キュウリ⑤
壁に貼ってあった一枚の紙に、目がとまった。
それは店長さんと60代後半くらいのおじいさんのツーショット写真が添えられた貼り紙だった。大ぶりなキュウリを片手に肩を組み、二人の笑顔が眩しい写真。その下に、説明書きが添えられている。

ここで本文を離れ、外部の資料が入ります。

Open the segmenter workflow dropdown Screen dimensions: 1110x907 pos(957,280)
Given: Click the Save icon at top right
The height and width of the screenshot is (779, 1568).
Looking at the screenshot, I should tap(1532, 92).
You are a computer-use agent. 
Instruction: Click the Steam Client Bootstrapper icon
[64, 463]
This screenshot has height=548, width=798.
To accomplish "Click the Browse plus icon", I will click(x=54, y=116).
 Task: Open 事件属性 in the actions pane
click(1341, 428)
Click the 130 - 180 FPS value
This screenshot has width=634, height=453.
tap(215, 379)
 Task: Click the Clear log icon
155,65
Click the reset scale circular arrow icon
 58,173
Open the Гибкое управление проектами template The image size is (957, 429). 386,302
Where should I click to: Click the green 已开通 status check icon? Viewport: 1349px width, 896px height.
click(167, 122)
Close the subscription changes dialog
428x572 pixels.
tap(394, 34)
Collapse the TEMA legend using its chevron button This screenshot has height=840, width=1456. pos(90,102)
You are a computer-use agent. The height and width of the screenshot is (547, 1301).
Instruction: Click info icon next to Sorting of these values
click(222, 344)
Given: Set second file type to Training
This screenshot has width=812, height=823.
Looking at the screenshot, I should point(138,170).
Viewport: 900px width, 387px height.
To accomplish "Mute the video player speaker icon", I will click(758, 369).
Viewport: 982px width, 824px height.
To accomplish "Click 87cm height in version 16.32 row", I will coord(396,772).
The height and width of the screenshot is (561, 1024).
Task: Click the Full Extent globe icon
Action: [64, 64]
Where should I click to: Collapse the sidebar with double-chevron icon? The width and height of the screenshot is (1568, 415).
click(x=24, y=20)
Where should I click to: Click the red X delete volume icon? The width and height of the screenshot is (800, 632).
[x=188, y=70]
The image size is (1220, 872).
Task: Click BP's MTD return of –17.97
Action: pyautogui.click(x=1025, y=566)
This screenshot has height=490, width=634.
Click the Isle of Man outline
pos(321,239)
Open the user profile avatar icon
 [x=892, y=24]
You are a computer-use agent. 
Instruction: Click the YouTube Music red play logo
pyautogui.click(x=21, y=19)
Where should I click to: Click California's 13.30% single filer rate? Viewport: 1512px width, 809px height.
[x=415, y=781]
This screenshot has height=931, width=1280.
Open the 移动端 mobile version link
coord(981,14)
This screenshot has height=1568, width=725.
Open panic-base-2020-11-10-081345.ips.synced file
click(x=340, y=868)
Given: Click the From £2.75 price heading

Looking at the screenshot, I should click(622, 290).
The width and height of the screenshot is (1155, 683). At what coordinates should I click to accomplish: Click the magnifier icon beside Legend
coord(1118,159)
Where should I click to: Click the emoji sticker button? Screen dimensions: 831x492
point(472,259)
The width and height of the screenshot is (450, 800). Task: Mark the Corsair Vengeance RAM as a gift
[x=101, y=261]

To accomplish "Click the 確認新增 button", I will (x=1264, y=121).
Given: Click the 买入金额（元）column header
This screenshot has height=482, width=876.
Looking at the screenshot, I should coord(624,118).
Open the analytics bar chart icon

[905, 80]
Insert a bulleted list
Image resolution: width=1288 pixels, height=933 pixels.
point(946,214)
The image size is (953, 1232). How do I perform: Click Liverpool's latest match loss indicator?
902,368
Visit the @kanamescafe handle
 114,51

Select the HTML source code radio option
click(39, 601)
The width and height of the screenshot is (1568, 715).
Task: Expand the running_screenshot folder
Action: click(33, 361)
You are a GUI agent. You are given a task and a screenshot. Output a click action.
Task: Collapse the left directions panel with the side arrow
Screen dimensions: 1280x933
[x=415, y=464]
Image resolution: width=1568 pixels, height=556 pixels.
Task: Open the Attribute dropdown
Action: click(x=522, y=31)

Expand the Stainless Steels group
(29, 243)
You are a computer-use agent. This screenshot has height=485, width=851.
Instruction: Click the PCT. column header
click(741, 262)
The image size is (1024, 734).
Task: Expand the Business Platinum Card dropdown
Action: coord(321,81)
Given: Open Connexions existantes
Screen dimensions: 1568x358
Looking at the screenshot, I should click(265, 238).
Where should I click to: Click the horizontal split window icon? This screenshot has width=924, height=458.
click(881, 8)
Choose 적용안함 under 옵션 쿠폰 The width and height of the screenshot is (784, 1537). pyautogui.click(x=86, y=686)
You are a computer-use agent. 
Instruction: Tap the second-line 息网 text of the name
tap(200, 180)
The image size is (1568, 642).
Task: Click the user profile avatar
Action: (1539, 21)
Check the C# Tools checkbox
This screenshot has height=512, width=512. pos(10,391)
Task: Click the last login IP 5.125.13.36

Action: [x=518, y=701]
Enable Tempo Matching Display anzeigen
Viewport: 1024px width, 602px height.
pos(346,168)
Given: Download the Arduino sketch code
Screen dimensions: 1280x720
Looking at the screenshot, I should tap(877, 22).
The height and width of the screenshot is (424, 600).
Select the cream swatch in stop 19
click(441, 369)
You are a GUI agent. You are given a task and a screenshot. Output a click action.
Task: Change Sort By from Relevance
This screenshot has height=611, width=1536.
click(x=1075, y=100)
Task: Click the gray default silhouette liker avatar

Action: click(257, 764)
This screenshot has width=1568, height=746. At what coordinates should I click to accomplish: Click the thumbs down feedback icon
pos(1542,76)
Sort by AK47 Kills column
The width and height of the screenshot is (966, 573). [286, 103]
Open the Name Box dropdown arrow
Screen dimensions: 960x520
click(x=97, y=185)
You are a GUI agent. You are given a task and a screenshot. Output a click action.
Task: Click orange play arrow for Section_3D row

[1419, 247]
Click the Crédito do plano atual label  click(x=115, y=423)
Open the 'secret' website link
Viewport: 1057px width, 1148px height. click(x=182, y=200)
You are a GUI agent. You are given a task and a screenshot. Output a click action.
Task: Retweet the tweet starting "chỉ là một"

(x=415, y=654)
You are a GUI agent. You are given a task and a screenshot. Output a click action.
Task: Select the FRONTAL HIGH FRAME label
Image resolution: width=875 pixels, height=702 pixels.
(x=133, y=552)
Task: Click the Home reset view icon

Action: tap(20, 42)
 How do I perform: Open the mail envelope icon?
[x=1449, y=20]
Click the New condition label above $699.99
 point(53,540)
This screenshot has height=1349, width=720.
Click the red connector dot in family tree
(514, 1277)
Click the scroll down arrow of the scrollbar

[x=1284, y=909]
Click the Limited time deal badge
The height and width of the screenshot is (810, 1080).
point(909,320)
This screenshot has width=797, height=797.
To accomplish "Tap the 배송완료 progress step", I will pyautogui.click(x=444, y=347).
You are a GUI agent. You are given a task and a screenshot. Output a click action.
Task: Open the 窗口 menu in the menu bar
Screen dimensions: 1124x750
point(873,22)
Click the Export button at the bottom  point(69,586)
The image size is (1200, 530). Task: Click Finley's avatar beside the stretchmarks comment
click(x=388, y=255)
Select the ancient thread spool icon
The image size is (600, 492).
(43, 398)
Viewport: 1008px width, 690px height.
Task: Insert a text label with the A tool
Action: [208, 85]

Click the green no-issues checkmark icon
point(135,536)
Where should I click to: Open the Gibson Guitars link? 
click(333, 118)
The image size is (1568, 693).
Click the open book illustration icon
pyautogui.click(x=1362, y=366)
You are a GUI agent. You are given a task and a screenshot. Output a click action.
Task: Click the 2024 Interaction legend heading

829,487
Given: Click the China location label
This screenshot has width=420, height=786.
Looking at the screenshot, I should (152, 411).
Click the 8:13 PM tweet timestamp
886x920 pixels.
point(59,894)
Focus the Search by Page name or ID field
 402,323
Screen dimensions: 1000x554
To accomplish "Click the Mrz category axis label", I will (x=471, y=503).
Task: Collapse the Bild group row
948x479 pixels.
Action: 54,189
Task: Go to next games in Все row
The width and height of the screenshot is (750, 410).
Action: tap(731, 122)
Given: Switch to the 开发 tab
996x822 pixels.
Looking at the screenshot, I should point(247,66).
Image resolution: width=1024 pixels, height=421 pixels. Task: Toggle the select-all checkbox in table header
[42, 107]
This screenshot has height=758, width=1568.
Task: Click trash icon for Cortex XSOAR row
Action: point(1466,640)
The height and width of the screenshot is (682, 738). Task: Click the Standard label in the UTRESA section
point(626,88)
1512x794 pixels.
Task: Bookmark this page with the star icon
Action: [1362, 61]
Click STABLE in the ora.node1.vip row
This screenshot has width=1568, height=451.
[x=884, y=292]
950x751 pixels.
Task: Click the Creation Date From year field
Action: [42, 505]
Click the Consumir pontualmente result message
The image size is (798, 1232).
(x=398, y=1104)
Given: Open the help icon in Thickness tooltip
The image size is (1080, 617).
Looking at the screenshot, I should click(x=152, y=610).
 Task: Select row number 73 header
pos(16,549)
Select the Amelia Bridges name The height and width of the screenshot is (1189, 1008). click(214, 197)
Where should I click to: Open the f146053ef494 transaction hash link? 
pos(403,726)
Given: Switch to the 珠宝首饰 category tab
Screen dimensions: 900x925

……どうやら店で出しているキュウリは、店長さんの親戚の農家で作っているらしい。
「……そうだったんだ」
ここで出しているキュウリは、店長さんにとってすごく思い入れのあるものだったんだ。
それを僕たちはオモチャにして--…
「おーい、みんなーそろそろ出るよー! ほら、ゴリラも」
「ゴリラじゃなあぁい! おれぁ霊長類だぁ!!」
「ゴリラもそうだっての」
沢田先輩と部長が、またバカを言い合っている。他の部のメンバーも、帰り支度もとい二次会へ向かう準備を始める。いつも通り沢田先輩が会費を集め、大量のお札を持ってレジに向かう。
「アサギさぁん、お金持って帰っちゃダメっスよぉ」
「そんなんするかっ!」
ハジメの言葉を力強く否定する沢田先輩だったが、直前まで明らかに顔がニヤけていた。
沢田先輩にお会計を任せて外に出ると、そろそろ日をまたごうかという時間にもかかわらず、まだ空気はモワッとしていた。店も、閉める準備が始まっている。
「おっしゃぁー!! 二次会だぁ、二次会ぃー!!」
部長に連れられて、ワイワイと次の店に向かう部員たち。
「んじゃまたなぁーユウ」
「あんま飲み過ぎんなよ」
「アホ! 飲み会ってのはなぁ、吐いてからが本番なんだよぉ!」
意味もなく僕の肩をモミモミしながら、世迷言を吐くハジメ。それからヒラヒラと手を振りながら、夜の街に消えていった。
「さて……」
僕にはやらなきゃならないことがある。
店内に戻ろうと、今しがた出てきたばかりの引き戸に手をかける。
その時、聞き覚えのある声がした。
「だから、行かないって言ってるでしょ!」
「つれねぇこと言うなよスズぅ~」
思わずドキッとする。
そこに立っていたのはなんと、“すず”さんだった。
どうやらちょうどバイトが終わったところらしい。髪を下ろして私服姿になった彼女は、まるで別人に見えた。
(……気まずいな)
そしてその後ろからもう一人。男だ。さっき店のトイレで気だるげにグロッキー客の対応をしていた男。長めの金髪に派手派手しいヒョウ柄のTシャツ。その耳はいくつものピアスでジャラジャラと装飾されている。ギャル男。一言でそう言い表せる感じの男だった。
「すぐそこだからよぉー」
「興味ない」
「ガチめにイカしたバーなんだって!」
「しつこい!」
あまり良からぬ雰囲気に見えるが……。
バイトの同僚なら、おかしなことにはならないだろう。気づかれたら嫌だし、さっさと行こう。
「ぜってぇ気に入るから! ほら!」
「ちょっ……!」
男の手がすずさんの腕をつかむ。彼女は明らかに嫌がっているのに、無理やり。
…………。
「…………あの」
気づいたら、話しかけていた。
アルコールのせいで頭がフワフワしていたためか、何を考えてそうしたのか、ちゃんとはわからない。
ただ事情はどうあれ、見知った人が自分の目の前で困っている。……見過ごせなかった。
「あぁ? んだテメェ」
「その……彼女、嫌がってるように見えたので」
僕を見たすずさんの目が、驚きでみるみる見開かれる。
「あぁ!? テメェにカンケーねぇだろ!」
「まぁ、そうかもしれませんけど……」
「俺らふつーにダチだから。でしゃばってんじゃねぇよ勘違いヤローが」
「…………」
「いこーぜスズ。ただのナンパだよコイツ」
「…………ちょっと、いやっ……」
男がグイッとすずさんの腕を引っ張った拍子に、彼女がバランスを崩して前のめりになる。
その時、彼女と目が合う。
すがるような目だった。
とっさに右手が動いた。すずさんの手を引く男の手首に向かって。